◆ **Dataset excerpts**
_____

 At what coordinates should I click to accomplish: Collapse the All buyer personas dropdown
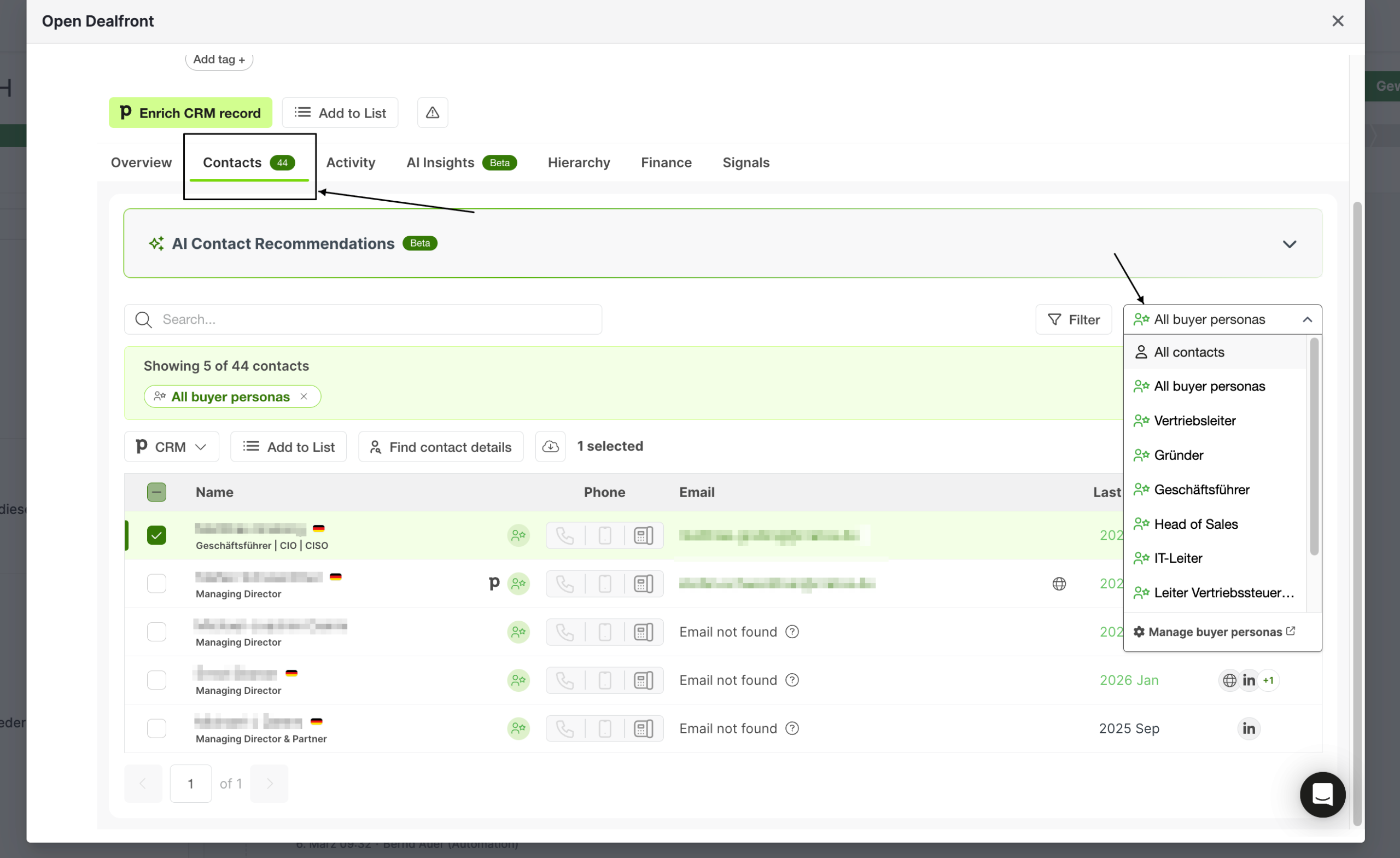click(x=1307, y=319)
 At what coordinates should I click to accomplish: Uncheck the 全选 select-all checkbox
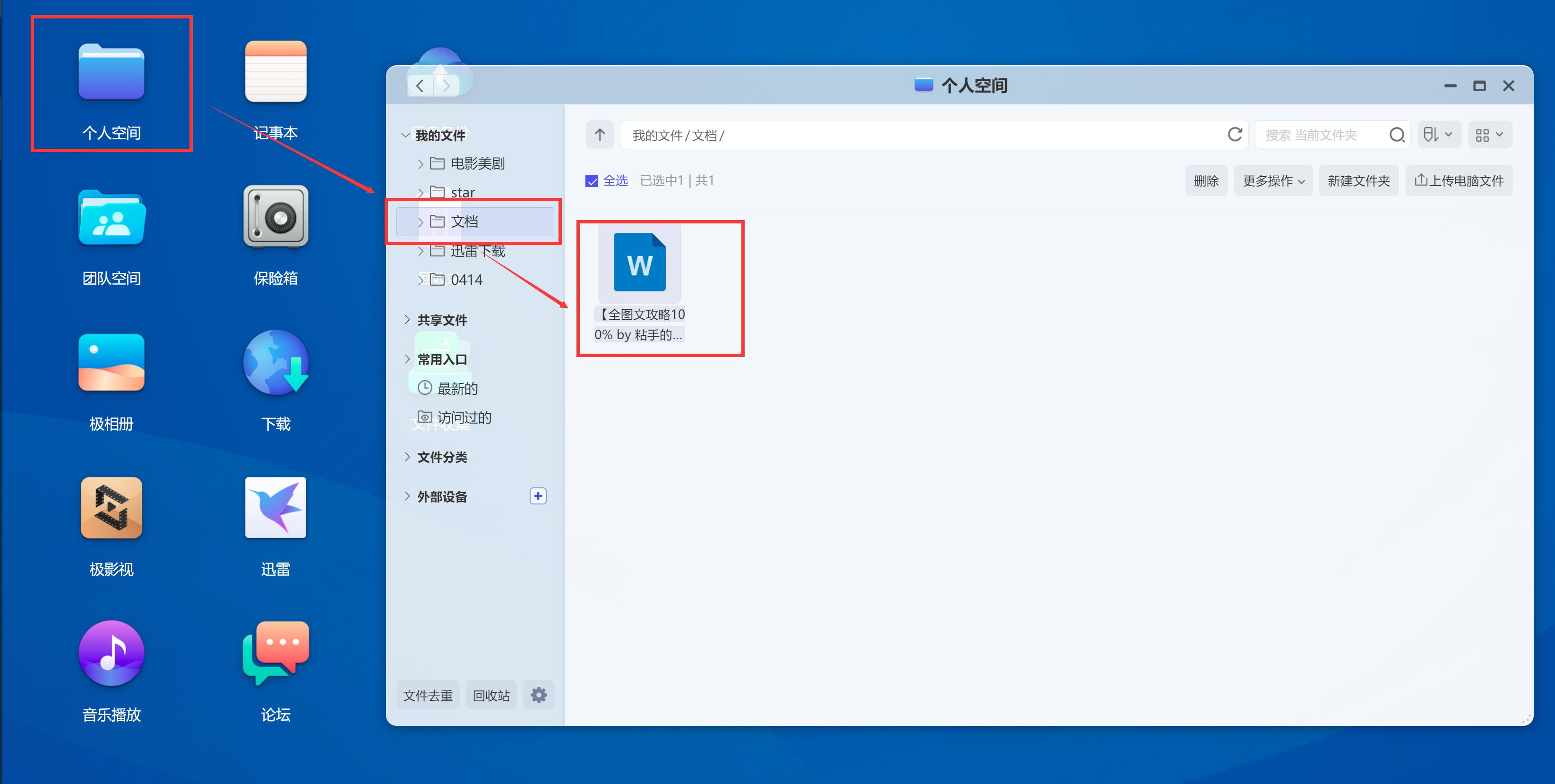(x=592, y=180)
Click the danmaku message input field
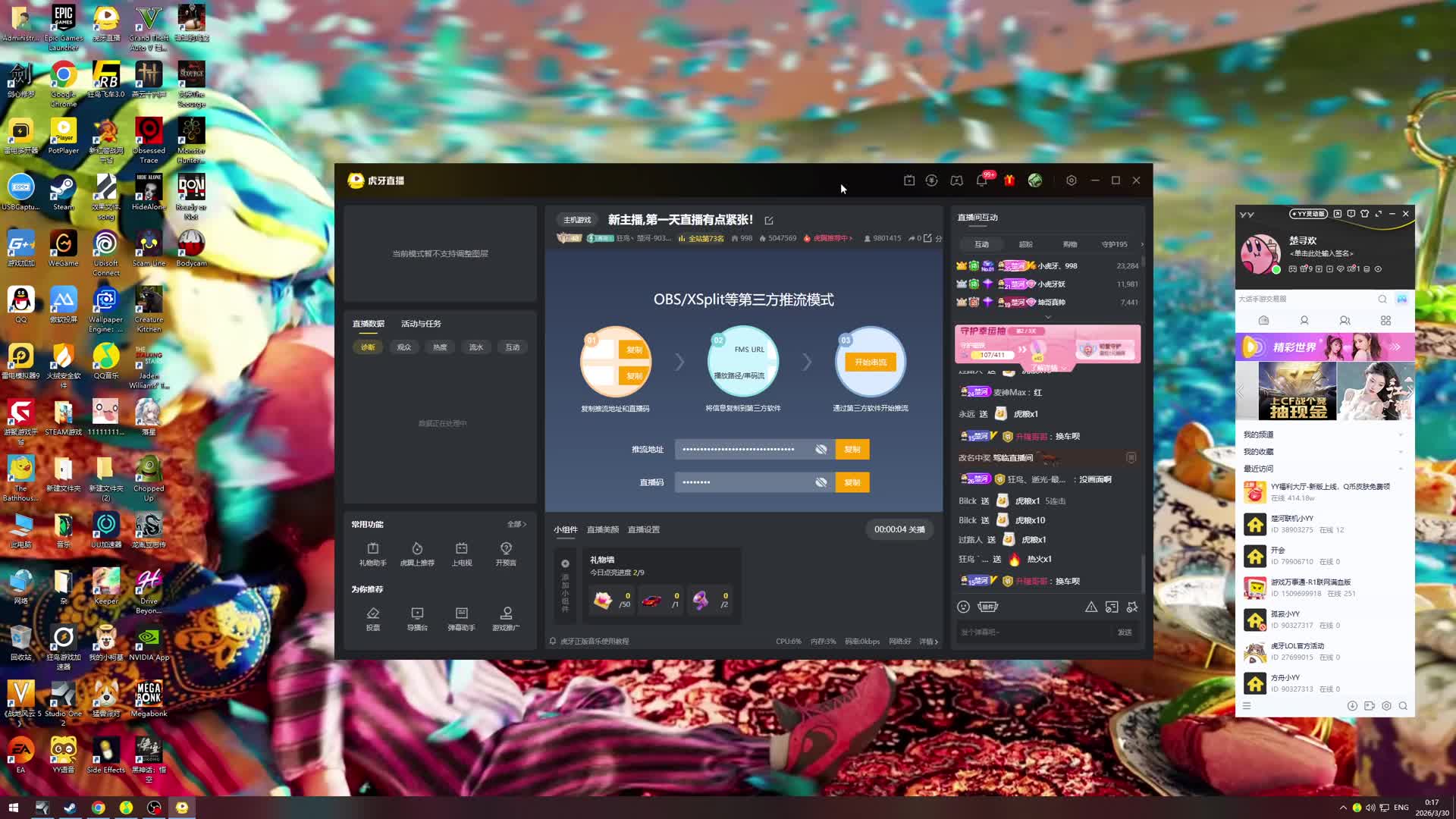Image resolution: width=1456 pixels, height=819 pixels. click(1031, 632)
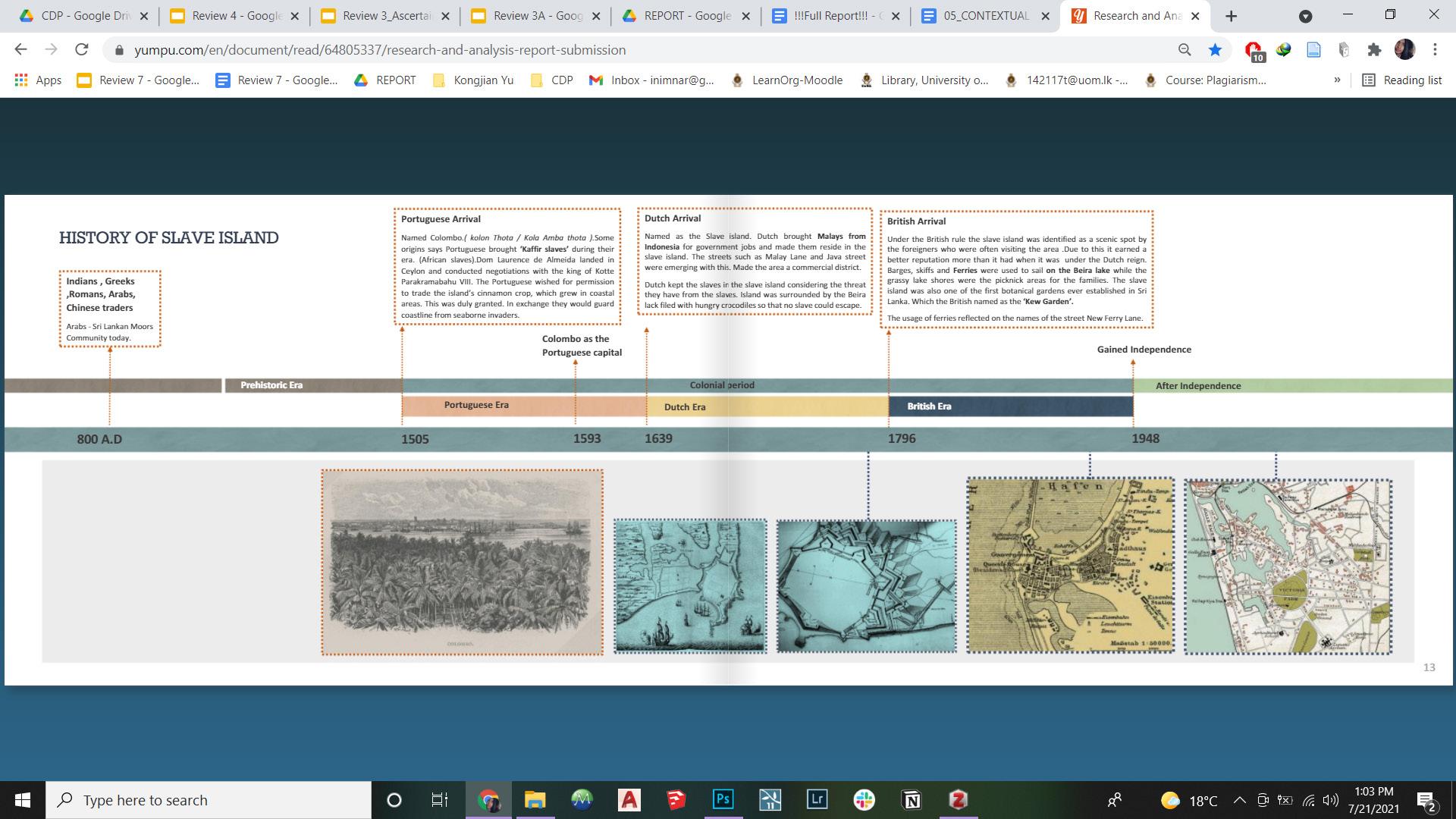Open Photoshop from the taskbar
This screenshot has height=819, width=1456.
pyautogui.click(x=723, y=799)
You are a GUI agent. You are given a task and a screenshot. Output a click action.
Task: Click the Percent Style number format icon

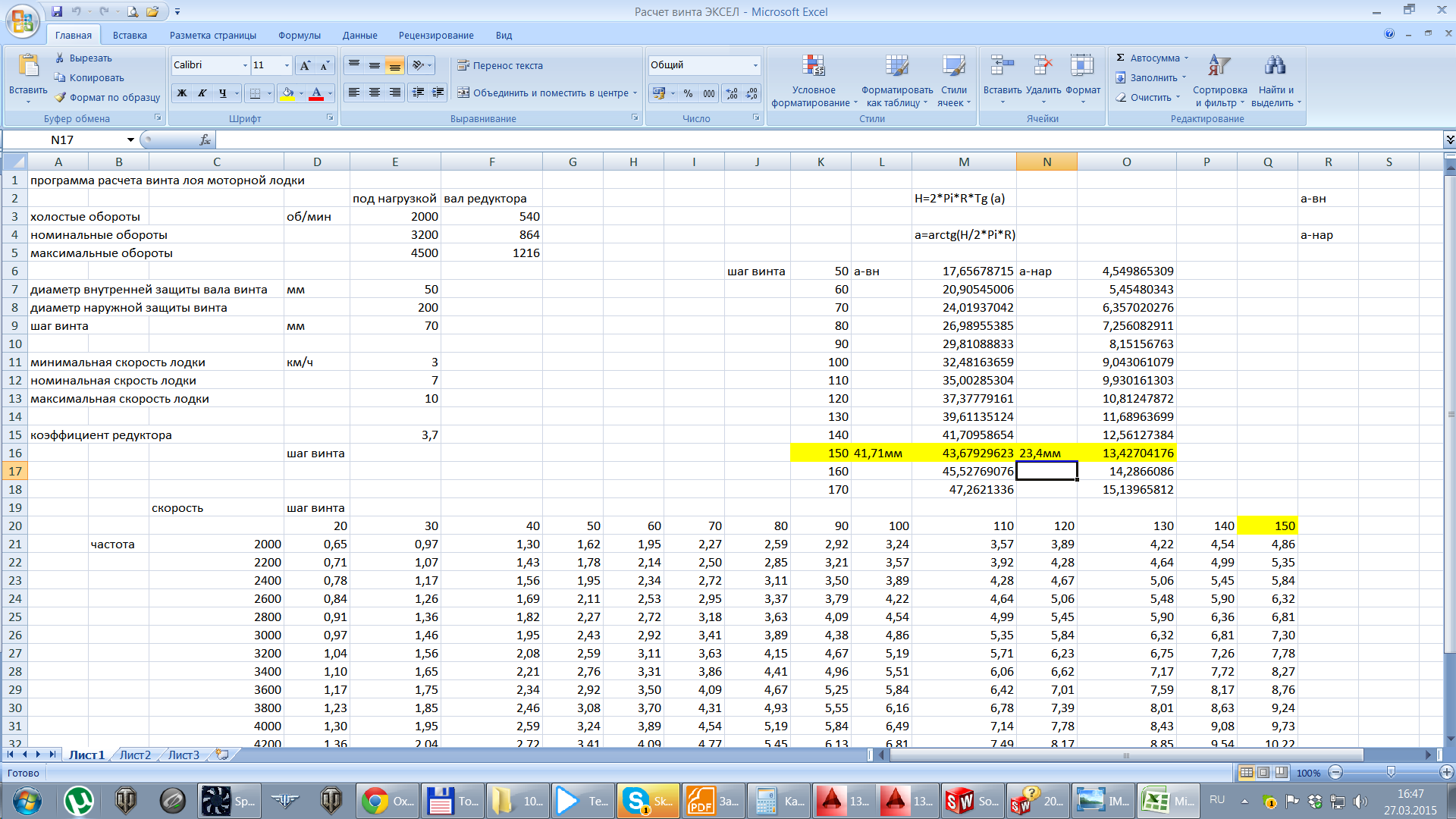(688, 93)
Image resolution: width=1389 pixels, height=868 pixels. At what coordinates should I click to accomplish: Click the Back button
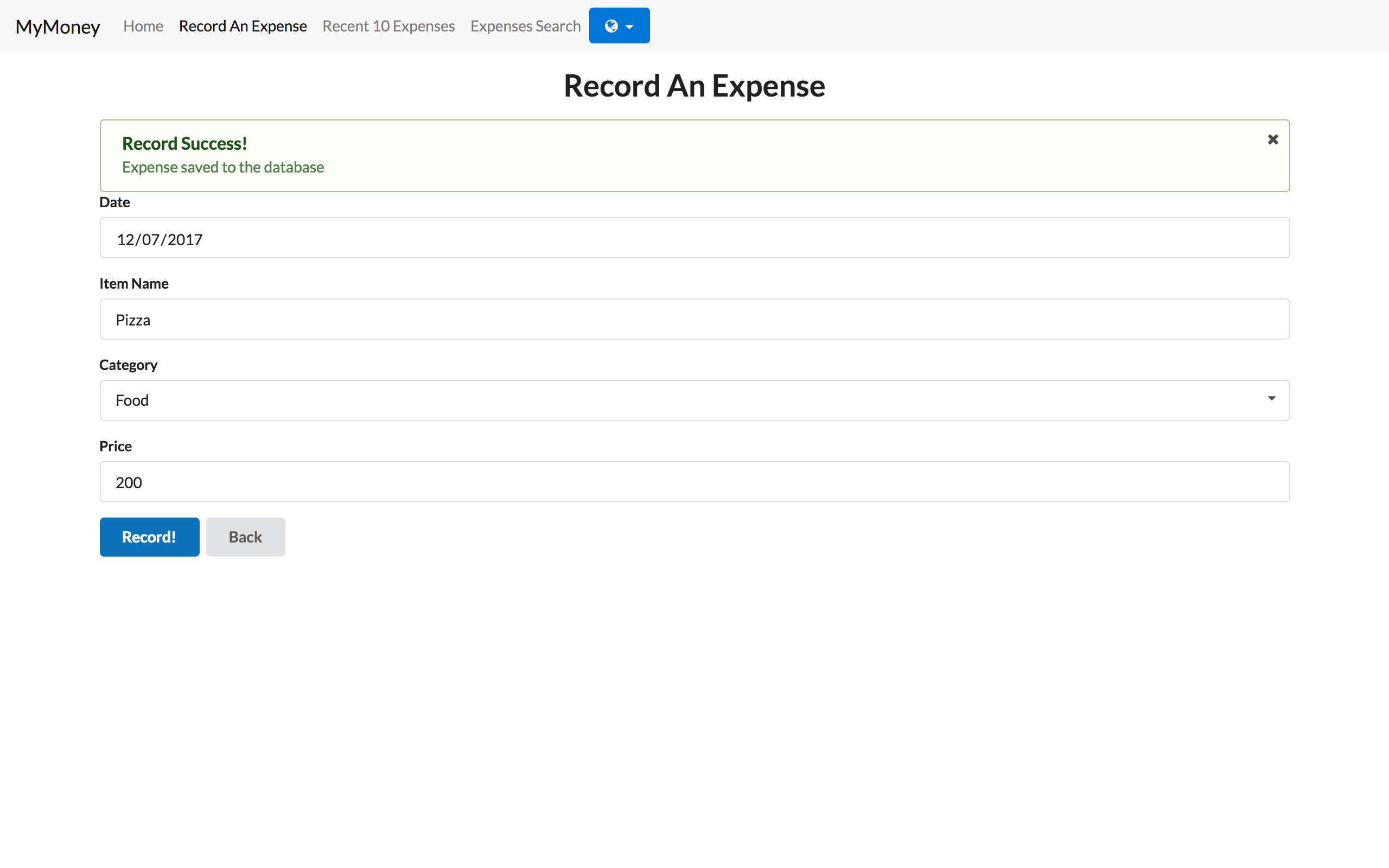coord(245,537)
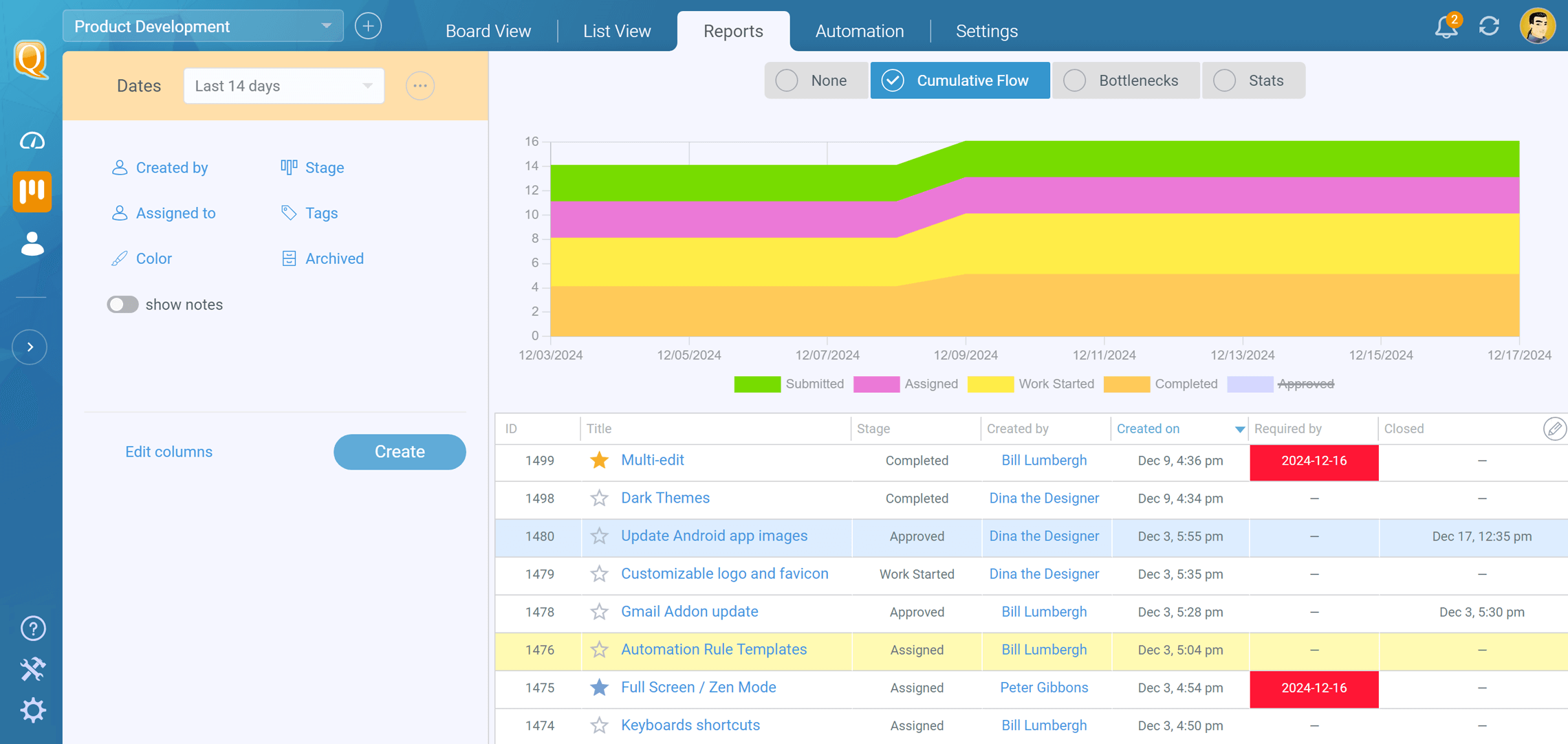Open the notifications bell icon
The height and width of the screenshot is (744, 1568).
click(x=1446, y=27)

_____

◆ **Brief**
From the line containing "At what coordinates should I click to accomplish: Uncheck" down to the last line of the entries above, copy each line exactly and nothing more. Leave pictures out.

◆ **Completed task**
 At what coordinates should I click to accomplish: Uncheck the 全选 select-all checkbox
(x=592, y=180)
Click the danmaku message input field
Image resolution: width=1456 pixels, height=819 pixels. click(1031, 632)
Open Photoshop from the taskbar
This screenshot has height=819, width=1456.
pyautogui.click(x=723, y=799)
You are a GUI agent. You are given a task and a screenshot. Output a click action.
Task: Click the Percent Style number format icon

(688, 93)
Image resolution: width=1389 pixels, height=868 pixels. At what coordinates should I click to accomplish: Click the Back button
coord(245,537)
Open the notifications bell icon
The height and width of the screenshot is (744, 1568).
click(x=1446, y=27)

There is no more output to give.